TCM is devoting an entire night tonight to actor James Dean. Now, you'd think that's a bit hard considering that he died young and only made three motion pictures. In fact, TCM will only be showing two of them, East of Eden at 2:30 AM and Rebel Without a Cause at 4:30 AM.
So how are they filling out the rest of the evening? With old TV shows. Back in the day, of course, there were a lot of theater anthologies which would show teleplays that sometimes were not much different from stage plays that you'd go to an actual theater to watch, the likeness coming from the fact that some of the series were broadcast live, at least for the people on the east coast. (I'd presume the folks on the west coast got kinescopes.) Dean did several of these before becoming a movie star, and it's these that are taking up the first half of the evening.
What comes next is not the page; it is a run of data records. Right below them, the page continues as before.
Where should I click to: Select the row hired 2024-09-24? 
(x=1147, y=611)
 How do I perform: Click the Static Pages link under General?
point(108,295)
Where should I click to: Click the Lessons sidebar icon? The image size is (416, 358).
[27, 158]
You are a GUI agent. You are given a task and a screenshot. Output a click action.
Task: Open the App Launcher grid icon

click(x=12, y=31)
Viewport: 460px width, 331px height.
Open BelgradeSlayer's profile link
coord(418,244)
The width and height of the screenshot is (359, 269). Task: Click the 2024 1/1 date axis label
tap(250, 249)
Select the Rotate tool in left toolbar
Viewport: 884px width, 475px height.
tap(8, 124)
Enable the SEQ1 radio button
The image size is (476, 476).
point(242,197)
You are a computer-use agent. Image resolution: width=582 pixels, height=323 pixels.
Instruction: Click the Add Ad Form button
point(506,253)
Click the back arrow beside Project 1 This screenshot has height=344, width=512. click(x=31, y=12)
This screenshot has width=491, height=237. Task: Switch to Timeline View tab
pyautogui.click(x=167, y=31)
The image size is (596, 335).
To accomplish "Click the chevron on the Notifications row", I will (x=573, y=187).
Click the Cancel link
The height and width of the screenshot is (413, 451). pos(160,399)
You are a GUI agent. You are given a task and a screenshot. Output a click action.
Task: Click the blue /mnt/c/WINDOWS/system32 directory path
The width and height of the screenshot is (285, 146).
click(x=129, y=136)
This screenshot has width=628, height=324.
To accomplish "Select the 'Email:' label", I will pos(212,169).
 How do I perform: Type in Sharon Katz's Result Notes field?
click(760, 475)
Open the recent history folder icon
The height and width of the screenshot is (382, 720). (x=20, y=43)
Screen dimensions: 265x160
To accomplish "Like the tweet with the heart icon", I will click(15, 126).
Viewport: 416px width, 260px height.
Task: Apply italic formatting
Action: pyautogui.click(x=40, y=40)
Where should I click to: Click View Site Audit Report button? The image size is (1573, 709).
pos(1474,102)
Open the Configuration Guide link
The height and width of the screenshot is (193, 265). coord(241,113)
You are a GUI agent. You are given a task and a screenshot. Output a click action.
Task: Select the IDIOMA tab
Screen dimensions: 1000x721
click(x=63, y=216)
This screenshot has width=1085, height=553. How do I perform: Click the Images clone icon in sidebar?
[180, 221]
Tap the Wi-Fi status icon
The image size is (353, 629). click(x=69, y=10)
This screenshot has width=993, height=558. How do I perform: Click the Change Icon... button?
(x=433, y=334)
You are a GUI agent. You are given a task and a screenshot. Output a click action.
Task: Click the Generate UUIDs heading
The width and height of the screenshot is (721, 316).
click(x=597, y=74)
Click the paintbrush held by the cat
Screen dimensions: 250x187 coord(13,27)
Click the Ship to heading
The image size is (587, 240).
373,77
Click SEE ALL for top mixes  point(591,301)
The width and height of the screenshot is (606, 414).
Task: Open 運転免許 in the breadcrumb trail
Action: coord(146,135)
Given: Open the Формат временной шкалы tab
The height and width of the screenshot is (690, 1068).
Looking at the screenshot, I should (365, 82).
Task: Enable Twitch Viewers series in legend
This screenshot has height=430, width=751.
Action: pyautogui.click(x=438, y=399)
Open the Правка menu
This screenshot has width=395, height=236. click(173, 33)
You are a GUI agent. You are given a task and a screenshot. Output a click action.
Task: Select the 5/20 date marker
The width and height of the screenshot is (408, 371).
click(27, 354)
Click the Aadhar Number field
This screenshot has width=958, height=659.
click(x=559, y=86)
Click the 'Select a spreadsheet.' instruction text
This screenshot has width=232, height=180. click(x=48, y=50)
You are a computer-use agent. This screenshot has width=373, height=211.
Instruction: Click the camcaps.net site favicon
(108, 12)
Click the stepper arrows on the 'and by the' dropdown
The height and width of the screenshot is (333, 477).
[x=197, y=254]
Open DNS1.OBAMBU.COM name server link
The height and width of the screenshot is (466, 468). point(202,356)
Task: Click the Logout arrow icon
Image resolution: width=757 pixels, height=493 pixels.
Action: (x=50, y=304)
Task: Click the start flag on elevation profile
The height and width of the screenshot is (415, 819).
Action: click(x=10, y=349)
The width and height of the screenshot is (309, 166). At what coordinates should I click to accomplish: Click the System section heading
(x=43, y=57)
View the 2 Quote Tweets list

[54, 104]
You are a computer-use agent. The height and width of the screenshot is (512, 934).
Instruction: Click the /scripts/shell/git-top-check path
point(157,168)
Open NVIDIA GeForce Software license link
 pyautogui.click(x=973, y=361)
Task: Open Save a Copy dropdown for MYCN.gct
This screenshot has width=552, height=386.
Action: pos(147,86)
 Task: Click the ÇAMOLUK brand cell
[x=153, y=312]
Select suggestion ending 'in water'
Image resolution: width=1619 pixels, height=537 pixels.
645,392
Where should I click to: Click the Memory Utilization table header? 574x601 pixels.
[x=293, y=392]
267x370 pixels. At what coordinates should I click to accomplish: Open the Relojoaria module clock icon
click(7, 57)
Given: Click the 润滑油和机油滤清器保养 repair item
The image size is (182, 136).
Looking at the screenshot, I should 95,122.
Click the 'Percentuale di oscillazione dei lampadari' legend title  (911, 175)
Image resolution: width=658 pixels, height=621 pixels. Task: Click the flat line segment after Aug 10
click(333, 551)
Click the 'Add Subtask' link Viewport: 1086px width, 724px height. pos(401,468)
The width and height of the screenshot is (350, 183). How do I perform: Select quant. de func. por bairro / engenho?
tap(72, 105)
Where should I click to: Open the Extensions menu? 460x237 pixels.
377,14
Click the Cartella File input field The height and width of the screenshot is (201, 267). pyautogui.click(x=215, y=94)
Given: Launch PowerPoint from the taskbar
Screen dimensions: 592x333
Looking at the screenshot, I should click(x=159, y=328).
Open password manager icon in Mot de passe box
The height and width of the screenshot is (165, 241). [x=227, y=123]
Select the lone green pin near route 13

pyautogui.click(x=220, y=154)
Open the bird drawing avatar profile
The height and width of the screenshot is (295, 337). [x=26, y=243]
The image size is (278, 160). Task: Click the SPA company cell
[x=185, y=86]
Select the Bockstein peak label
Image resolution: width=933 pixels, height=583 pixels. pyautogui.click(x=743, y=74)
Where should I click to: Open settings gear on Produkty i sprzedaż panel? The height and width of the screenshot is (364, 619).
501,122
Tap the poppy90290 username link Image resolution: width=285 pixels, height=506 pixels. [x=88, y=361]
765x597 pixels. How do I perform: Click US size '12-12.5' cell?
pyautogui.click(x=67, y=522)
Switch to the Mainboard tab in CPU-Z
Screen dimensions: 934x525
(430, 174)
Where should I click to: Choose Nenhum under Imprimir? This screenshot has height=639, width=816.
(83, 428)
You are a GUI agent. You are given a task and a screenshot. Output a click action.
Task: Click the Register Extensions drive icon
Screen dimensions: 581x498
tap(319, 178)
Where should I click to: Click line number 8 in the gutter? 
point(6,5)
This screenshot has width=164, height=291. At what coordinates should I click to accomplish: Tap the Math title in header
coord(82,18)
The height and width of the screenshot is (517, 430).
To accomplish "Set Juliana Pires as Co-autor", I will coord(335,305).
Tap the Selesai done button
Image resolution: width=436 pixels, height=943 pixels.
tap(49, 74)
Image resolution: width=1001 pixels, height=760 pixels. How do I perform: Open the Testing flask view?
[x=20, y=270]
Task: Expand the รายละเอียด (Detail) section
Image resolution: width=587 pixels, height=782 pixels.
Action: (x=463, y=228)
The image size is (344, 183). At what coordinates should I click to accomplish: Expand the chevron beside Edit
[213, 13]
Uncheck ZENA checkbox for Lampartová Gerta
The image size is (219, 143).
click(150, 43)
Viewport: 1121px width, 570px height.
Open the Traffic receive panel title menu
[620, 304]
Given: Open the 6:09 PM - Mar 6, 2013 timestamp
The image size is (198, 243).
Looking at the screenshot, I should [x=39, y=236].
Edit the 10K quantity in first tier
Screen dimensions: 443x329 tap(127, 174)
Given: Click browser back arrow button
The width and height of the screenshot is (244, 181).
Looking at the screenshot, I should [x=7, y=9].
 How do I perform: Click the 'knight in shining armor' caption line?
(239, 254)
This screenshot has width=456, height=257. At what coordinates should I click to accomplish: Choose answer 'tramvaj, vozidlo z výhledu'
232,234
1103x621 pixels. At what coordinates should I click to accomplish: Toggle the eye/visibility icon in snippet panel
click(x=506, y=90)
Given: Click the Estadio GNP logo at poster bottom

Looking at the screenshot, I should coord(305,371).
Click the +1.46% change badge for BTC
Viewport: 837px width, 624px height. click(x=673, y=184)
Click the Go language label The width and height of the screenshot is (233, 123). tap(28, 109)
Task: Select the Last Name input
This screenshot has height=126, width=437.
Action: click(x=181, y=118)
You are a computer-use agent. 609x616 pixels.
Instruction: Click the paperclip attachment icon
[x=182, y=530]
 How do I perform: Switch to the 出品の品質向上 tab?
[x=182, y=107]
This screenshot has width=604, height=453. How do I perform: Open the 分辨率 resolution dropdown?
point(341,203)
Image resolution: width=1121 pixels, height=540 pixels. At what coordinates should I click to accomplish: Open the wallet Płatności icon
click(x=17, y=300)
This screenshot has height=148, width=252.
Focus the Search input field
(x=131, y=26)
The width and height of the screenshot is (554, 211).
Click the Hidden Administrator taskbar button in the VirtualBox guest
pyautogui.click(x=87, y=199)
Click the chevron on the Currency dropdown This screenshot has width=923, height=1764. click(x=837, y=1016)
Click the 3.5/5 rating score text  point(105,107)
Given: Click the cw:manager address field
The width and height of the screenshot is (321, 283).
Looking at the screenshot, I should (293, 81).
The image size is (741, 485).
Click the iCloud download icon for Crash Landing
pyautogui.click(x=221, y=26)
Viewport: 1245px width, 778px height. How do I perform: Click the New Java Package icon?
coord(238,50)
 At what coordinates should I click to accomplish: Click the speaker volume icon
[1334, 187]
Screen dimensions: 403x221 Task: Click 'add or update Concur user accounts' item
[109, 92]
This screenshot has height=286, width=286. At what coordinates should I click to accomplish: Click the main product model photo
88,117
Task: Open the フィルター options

Note an anomlay in the schedule, however. TCM's schedule lists the first program, the Campbell Summer Soundstage, as a 30-minute program starting at 8:00 PM and going to 9:00 PM, which I'd think is wrong. Indeed, the second program, a Studio One show, is 60 minutes but theoretically given a 30 minute slot. Most likely is that Studio One comes on at 8:30 PM and will run 60 minutes, after which point the schedule seems to come together properly.
But of course, this brings up the question: should TCM be running TV series? There are things that I think are clearly appropriate for TCM. Those episodes of the Dick Cavett Show that TCM has shown are all interviews of people involved in classic cinema and as such not all that different from something original to TCM like Private Screenings. Documentaries about movie stars that were originally made for TV are something else that makes sense to show. And then there are some movies which started off as TV movies but were re-edited fot the big screen. Steven Spielberg's Duel is one prominent example, but there were also some episodes of The Man From U.N.C.L.E. that were stitched together with some extra material and released as movies.
The old TV drama anthologies, however? I'm not so certain. I'd also question the appropriateness of the Disneyland episodes that TCM have run in the Treasures from the Disney Vault installments, but that's clearly different. Dollars to doughnuts Disney has a big say in what TCM gets to show in those, and they're responsible for those old TV episodes showing up. Does anybody really expect the more prominent animated features to show up?
But if Robert Montgomery Presents can show up tonight, why, logically, shouldn't Alfred Hitchcock Presents show up next? And those are, I think, even more clearly not within TCM's purview.